▶ [Reading passage]:
+ + + + + + +

Photo courtesy of John Bundock; drawing by Frederick Nodder, used to illustrate Shaw’s (1799) paper
Based on fossil evidence, the earliest known ancestors of the modern platypus date from the early Cretaceous Period (100-146 million years ago). At that point in time, the world was still dominated by dinosaurs. None of these early fossils can definitely be said to have been platypus-like, though the remains of Steropodon galmani (a lower jaw fragment containing three teeth, dated to more than 100 million years ago) show some distinctly platypus-like features and suggest that a bill may have been present.
The oldest known animal that is definitely believed to have been a member of the platypus family (based on fossilised teeth and some pieces of leg bone) is Monotrematum sudamericanum. It lived in Patagonia (in southern South America) about 61-63 million years ago – at a time when Australia, Antarctica and South America were joined together as part of a single land mass known as Gondwana.
Several other former members of the platypus family have been described, based on fossils found at various sites in Australia. These animals are estimated to have lived between about 4 and 26 million years ago. They are all believed to have had a bill, though bill size and shape (as shown at left) were not necessarily the same as that of a modern platypus. The fossil remains dating from about 4 million years ago (a leg bone and part of a lower jaw) are similar to corresponding structures in the modern platypus, and may possibly represent the earliest known record of the living animal.

+ + + + + + +

▶ [Given material]:

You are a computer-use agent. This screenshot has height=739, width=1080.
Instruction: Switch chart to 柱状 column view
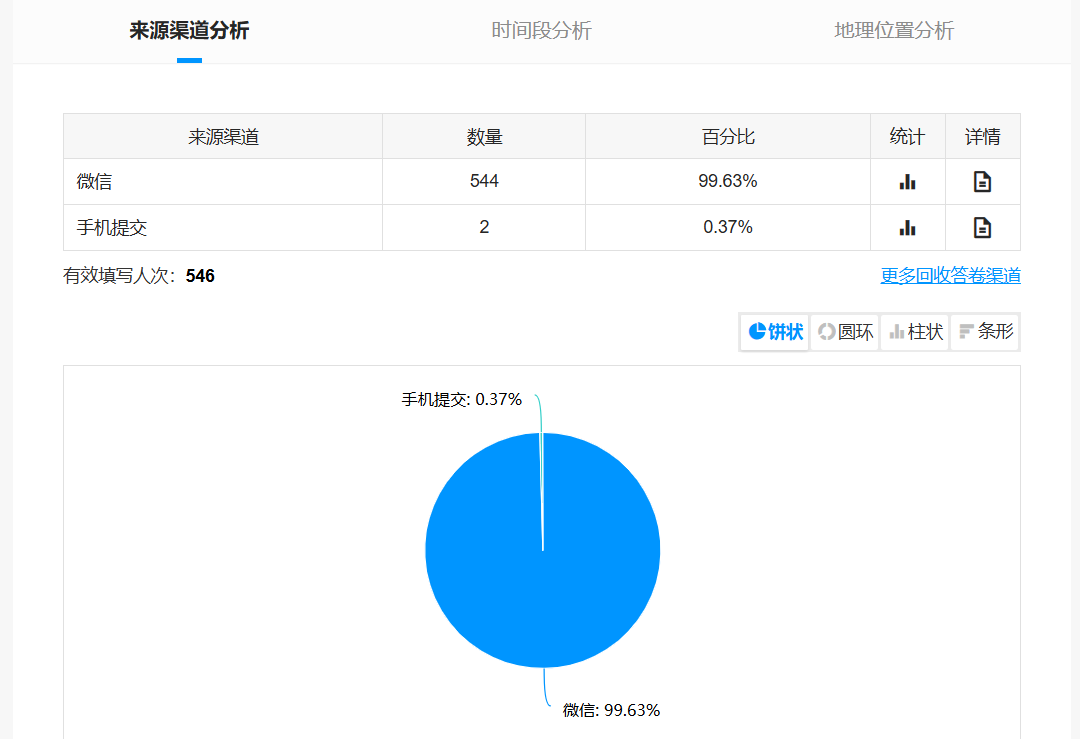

+ + + + + + +

▶ [Required work]:
(1) Copy the passage on platypus ancestors word for word, starting at "The oldest known" and ending at "known as Gondwana.".
(2) Answer these questions using the passage on platypus ancestors:
(a) What do the remains of Steropodon galmani consist of?
(b) In what region did Monotrematum sudamericanum live?
(c) Between roughly how many million years ago did the platypus-family animals known from fossils at Australian sites live?

▶ [Per-task outputs]:
(1)
The oldest known animal that is definitely believed to have been a member of the platypus family (based on fossilised teeth and some pieces of leg bone) is Monotrematum sudamericanum. It lived in Patagonia (in southern South America) about 61-63 million years ago – at a time when Australia, Antarctica and South America were joined together as part of a single land mass known as Gondwana.

(2)
(a) A lower jaw fragment containing three teeth.
(b) Patagonia, in southern South America.
(c) Between about 4 and 26 million years ago.